__Problem to solve__. In the data below, copy out everything from the line containing "Given: Open the Billing euro section" down to the line containing "[x=845, y=208]", with both of those lines included and nothing changed.

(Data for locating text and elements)
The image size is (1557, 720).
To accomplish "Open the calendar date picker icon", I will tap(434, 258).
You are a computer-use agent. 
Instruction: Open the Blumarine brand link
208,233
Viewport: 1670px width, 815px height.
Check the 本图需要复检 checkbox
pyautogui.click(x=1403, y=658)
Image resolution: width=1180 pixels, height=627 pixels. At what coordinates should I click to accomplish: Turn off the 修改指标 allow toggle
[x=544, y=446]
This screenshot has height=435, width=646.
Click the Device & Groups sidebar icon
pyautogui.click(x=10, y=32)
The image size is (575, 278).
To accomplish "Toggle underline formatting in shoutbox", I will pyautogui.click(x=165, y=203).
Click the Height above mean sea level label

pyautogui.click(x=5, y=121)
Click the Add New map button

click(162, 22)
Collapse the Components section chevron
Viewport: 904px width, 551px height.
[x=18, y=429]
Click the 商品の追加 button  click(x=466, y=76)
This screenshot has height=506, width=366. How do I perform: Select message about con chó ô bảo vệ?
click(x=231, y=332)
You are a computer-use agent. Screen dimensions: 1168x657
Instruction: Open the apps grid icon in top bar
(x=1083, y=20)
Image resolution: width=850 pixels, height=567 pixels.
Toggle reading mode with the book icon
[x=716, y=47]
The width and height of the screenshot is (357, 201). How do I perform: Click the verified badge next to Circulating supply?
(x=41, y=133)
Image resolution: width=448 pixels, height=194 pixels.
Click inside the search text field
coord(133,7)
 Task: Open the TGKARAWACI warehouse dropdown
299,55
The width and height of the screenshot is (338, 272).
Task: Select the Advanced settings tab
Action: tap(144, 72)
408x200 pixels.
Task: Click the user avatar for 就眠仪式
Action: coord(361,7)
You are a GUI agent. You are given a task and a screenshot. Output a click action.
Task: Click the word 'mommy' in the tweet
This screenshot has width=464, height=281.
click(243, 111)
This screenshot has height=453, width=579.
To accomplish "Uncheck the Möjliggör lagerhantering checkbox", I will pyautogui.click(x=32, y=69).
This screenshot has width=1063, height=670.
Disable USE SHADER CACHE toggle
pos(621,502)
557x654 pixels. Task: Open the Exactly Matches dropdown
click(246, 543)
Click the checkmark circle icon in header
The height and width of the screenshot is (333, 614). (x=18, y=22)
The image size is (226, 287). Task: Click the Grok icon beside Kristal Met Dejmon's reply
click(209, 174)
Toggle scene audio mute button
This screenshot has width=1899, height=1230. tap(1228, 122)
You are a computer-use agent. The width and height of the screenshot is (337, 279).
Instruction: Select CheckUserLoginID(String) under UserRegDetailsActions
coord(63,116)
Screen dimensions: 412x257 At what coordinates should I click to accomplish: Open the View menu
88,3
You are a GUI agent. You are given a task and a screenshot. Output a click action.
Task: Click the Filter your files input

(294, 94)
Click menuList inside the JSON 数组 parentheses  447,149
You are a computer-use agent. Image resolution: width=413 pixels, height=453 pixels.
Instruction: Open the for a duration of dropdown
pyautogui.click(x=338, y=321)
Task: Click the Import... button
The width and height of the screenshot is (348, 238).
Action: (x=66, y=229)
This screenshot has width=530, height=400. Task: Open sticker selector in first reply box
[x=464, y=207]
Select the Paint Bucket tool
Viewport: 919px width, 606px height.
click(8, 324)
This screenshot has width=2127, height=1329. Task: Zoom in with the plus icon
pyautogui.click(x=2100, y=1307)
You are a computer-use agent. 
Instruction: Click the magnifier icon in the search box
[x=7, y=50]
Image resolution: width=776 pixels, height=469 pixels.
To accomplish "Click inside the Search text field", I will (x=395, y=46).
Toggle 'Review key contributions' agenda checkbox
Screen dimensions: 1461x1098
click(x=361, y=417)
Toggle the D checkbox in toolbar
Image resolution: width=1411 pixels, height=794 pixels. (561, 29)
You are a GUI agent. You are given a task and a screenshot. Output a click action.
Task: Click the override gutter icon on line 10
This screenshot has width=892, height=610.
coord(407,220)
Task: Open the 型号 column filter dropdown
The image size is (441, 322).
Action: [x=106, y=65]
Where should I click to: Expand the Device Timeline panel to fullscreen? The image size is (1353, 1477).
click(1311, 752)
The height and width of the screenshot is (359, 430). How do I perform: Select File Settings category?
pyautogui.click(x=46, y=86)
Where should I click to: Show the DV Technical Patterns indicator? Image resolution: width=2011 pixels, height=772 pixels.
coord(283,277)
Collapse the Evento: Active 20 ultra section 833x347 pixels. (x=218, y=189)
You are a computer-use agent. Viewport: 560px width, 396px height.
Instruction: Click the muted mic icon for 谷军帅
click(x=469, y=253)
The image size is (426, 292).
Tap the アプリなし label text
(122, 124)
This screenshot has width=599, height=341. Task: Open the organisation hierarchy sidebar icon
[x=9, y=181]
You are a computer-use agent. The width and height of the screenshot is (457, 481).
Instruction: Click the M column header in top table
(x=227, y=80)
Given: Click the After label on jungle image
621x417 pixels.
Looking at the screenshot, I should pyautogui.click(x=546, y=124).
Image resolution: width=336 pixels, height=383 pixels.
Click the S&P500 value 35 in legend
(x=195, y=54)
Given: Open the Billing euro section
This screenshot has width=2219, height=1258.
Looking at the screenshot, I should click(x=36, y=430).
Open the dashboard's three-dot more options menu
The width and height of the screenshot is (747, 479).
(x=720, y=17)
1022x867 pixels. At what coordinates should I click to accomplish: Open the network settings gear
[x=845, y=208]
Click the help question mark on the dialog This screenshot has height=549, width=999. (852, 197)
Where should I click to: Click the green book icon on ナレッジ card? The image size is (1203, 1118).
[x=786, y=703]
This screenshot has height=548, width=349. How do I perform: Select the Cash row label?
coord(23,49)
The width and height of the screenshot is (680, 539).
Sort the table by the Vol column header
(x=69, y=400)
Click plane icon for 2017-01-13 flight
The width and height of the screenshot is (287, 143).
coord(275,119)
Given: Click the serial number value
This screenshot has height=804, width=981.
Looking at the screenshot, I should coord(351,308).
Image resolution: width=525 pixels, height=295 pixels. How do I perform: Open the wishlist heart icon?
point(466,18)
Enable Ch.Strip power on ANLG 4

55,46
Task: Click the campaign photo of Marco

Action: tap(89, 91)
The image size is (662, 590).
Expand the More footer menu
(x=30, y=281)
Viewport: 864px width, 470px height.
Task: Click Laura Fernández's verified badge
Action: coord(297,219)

__Solution__.
Given: Open the Billing euro section
This screenshot has width=2219, height=1258.
Looking at the screenshot, I should click(x=36, y=430).
Open the dashboard's three-dot more options menu
The width and height of the screenshot is (747, 479).
(x=720, y=17)
1022x867 pixels. At what coordinates should I click to accomplish: Open the network settings gear
[x=845, y=208]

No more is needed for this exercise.